Mızıka-ı hümayun figürlü Osmanlı enfiye kutusu
Enfiye ve Enfiyye Keş
Enfiye, toz haline getirilmiş tütünün burun deliklerine çekilerek içilen bir tütün içime çeşididir. Enfiye kelimesinin “burunla ilgili manasına gelen enfî kelimesinden hareketle uydurulmuş bir galat-ı meşhur” olduğu söylenceler arasındadır. Kelimenin doğru yazımı enfiyye şeklindedir.
Tütün tozu terbiye edilerek buruna çekilerek içilir. Enfiyeye burun otu da denmiş, yüzlerce yıldır keyif veren bir madde olarak kullanılmıştır.
Tütün ve tütünden yapılan sığara ve enfiye kullanma alışkanlıkları Avrupa’da ve Türkiye de yaklaşık olarak üç yüz sene geriye kadar gider.

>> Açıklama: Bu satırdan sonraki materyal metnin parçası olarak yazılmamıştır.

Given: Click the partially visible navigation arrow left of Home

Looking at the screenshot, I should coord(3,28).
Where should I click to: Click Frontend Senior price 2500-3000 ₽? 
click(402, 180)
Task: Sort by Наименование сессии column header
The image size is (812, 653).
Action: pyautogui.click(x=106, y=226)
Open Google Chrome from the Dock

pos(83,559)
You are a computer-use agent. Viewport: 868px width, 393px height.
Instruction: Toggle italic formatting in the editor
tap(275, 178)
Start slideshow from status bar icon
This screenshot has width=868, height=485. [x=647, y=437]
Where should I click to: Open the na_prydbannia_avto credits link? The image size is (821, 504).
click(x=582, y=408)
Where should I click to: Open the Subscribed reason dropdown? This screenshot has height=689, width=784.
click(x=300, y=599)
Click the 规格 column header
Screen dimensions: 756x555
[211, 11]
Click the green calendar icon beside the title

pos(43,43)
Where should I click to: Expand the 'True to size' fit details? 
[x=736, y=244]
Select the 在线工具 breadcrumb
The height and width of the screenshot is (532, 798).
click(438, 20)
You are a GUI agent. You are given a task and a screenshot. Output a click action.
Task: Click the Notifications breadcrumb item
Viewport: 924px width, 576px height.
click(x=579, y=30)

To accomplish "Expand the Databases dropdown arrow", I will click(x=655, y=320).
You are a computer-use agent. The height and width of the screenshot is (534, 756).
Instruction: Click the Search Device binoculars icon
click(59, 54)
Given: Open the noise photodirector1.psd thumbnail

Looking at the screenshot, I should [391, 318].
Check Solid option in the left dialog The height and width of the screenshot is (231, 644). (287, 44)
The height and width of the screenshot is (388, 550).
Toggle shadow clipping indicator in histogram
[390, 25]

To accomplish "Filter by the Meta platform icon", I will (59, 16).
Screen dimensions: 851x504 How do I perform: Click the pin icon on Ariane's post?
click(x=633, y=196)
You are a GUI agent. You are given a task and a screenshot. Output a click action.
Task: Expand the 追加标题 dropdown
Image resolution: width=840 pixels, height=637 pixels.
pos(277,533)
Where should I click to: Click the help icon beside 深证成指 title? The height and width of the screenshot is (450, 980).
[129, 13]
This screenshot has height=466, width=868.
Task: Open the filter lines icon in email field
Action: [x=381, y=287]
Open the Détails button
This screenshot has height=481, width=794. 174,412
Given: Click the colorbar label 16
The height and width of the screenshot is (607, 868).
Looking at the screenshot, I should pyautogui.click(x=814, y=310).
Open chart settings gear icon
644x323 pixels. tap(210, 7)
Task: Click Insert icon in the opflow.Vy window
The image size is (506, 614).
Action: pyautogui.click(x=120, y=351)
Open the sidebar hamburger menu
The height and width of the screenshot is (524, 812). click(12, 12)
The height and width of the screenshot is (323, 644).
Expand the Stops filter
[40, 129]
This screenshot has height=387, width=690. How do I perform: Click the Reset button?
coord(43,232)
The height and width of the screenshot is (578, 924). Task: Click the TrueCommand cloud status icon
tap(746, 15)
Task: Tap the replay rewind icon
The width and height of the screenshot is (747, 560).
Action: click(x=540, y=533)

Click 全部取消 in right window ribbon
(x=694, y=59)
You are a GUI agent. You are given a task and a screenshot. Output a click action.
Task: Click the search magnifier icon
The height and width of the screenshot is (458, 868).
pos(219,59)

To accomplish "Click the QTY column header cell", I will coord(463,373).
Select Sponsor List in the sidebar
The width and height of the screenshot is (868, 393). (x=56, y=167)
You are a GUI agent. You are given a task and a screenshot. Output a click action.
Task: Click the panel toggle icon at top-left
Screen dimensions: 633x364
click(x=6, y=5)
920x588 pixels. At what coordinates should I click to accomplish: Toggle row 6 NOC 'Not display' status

Enfiye yapımı temel olarak tütünü toz haline getirmek işleminden ibarettir. Bu yüzden enfiye yapımı tütünü toz haline getirmek için tütün törpüleme işleminden ibaret iken sonraki zamanlara doğru fabrikasyon yöntemlere de başvurulmuş “ önce İspanya ve Portekiz’de sonra sırası ile Fransa, Almanya, Hollanda, İskoçya ve İngiltere‘de gelişmeye başlamıştır. “ [1]Enfiye keseleri ve enfiye kutusu yapma işinin bir zanaat dalı haline geldiği çeşitli müzelerdeki gösterişli enfiye kutularından anlaşılmaktadır. Porselen, altın ve gümüşten yapılan pek çok enfiye kutusu örneği eski devrilerde enfiye içmek işinin ne denli önemli olduğunu ifade eder. Avrupa’da Enfiye kullanmak yüksek tabakanın tütün içmek ise aşağı tabakanın işi olarak görülmüş, Avrupa sosyetesinin kullanımına özel çok pahalı enfiye kutuları yapılmıştır. Enfiye içenlerin sosyal statülerini ortaya koyacak şekilde yapılan bu kutuların bazılarının çok pahalı olduğu ancak çok zengin olanların böylesi enfiye kutularını satın alıp kullanabileceklerini göstermektedir.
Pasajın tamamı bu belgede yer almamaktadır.